■ **DIRECTIONS**: The records come next. Copy all of them exactly.
┌─ EXTRACTED MATERIAL
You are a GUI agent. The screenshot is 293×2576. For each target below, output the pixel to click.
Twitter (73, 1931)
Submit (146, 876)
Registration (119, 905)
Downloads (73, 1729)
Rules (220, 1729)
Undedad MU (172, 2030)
└─
■ **ANSWER SPACE**:
You are a GUI agent. The screenshot is 293×2576. For each target below, output the pixel to click.
Twitter (73, 1931)
Submit (146, 876)
Registration (119, 905)
Downloads (73, 1729)
Rules (220, 1729)
Undedad MU (172, 2030)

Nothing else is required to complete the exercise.